Absolutely. There are three personal pension subtypes for you to choose from: a stakeholder pension, a self-invested personal pension (SIPP), and a private pension.

Also known as a group personal pension, a stakeholder pension works in a similar way to a private pension; although these products are considered a lower-risk option as they’re regulated more heavily than a private pension.

The pension provider also cannot increase your minimum monthly contribution, unlike with a private pension, so a stakeholder pension could provide more stability.

Does your personal pension affect your benefits?

Yes, any income or lump sums from your personal pension can affect your benefits if your means (i.e. income, savings and investments) become greater than your needs (the amount the government estimates you can live on).

This applies if you take money out of your pot or leave it in.

‘Means-tested benefits’ are calculated based on how much income and capital you have, so once you start drawing down an income from your personal pension, your benefits will likely be reassessed.

Means-tested benefits can include the following:

  • Housing support
  • Tax credits
  • Income support
  • Income-based jobseeker’s allowance
  • Pension Credit
  • Income-related Employment and Support Allowance (ESA)
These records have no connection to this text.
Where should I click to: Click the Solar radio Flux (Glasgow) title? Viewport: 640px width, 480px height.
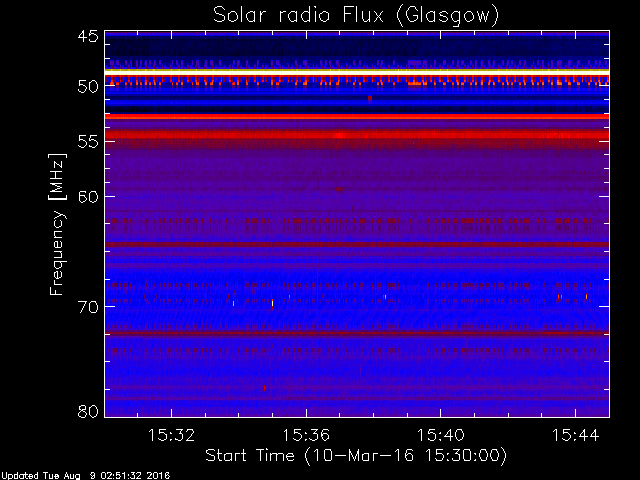coord(356,16)
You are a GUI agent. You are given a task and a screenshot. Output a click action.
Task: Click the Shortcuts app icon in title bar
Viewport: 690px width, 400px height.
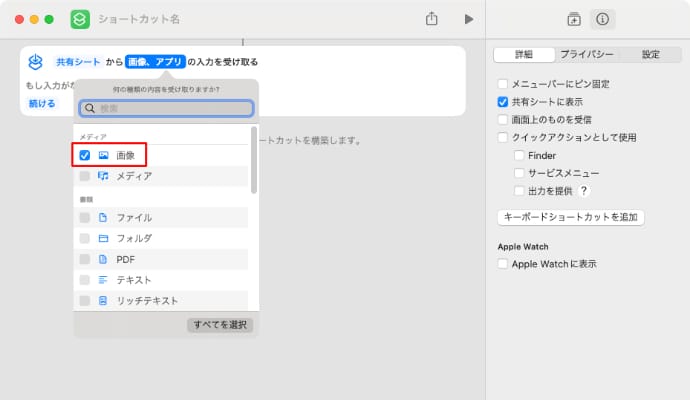coord(80,19)
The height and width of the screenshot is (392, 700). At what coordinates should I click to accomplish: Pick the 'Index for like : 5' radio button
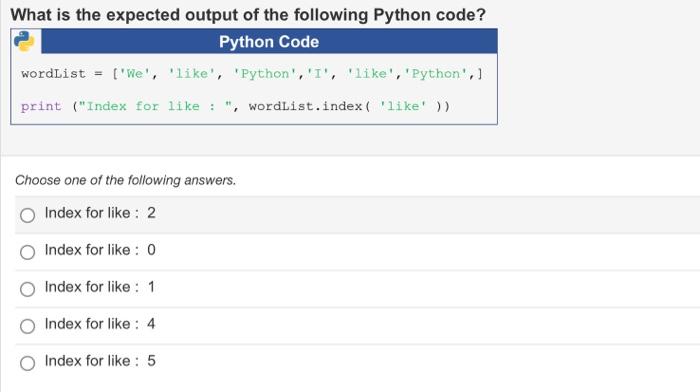27,363
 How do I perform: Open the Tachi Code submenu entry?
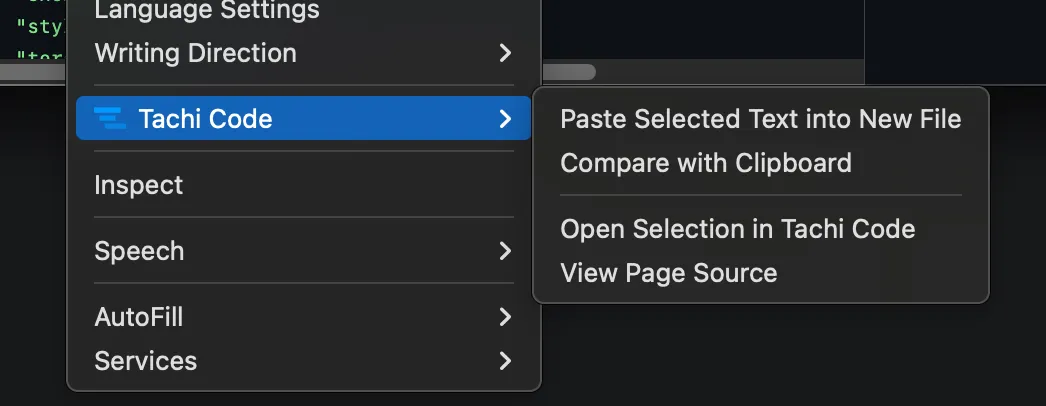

Taking out a lump sum from your personal pension and putting it into your savings could also affect your entitlement.

If you have under £6,000 (£10,000 if you’re over the state pension age) saved it will not affect your benefits, but if you have capital of £16,000 or more saved, you won’t be entitled to receive any financial support.

Anything from £6,001 to £15,999 will be treated as income for £4.35 for each £250, or part of £250.

For example, if you take out £8,000 from your pension and put it into your savings, the first £6,000 will be ignored, but the remaining £2,000 is counted as giving you a monthly income of £34.80, which will be factored in when assessing your benefits.

You can use the following calculation to work out this monthly income:

£2,000 ÷ £250 = £8

8 x £4.35 = £34.80

For the right information, speak with a pension expert for a free, no-obligation chat about your options.

How does it affect Pension Credit?

The rules will be different depending on whether you’ve reached your Pension Credit age. Pension Credit is a government benefit for people over the state pension age, though this age is different for everyone and depends on your sex and age. It’s designed to top up your income if you are struggling. See the sections below for more information.

Before Pension Credit age

Any money taken out by you or your partner before your Pension Credit qualifying age will be considered when your benefits eligibility is assessed. For example, if you draw down an income from your personal pension before your Pension Credit age.

After Pension Credit age

After you reach your Pension Credit age, any money you take out or leave in your pension pot will be considered when assessing your eligibility to receive means-tested benefits.

Does having a personal pension affect Universal Credit?

Yes, having a private pension could affect your Universal Credit. For every pound of non-work-related income you receive, your Universal Credit will be reduced by a pound. If you claim this benefit, any taxable income you take from a pension will also be taxable income for the purposes of tax credits. So, you could end up with tax credit overpayments that you would have to pay back.

You may also receive less tax credits the following year as they are calculated based on yearly rates and yearly income figures.

If you make personal pension contributions, you may want to inform the Tax Credit Office regarding the amount you contribute into the scheme, including any tax relief you may get.

While you don’t have to tell them about these changes until you claim renewal is due, you may want to tell them sooner to avoid any overpayments.

Will a personal pension affect an ESA?

Yes, it could do. Your Employment and Support Allowance (ESA) could be affected by regular income drawdown from a personal pension if you receive more than £85 a week. For every pound from your pension income that goes over £85 per week, your ESA will be reduced by 50p.

Does a personal pension affect carer’s allowance?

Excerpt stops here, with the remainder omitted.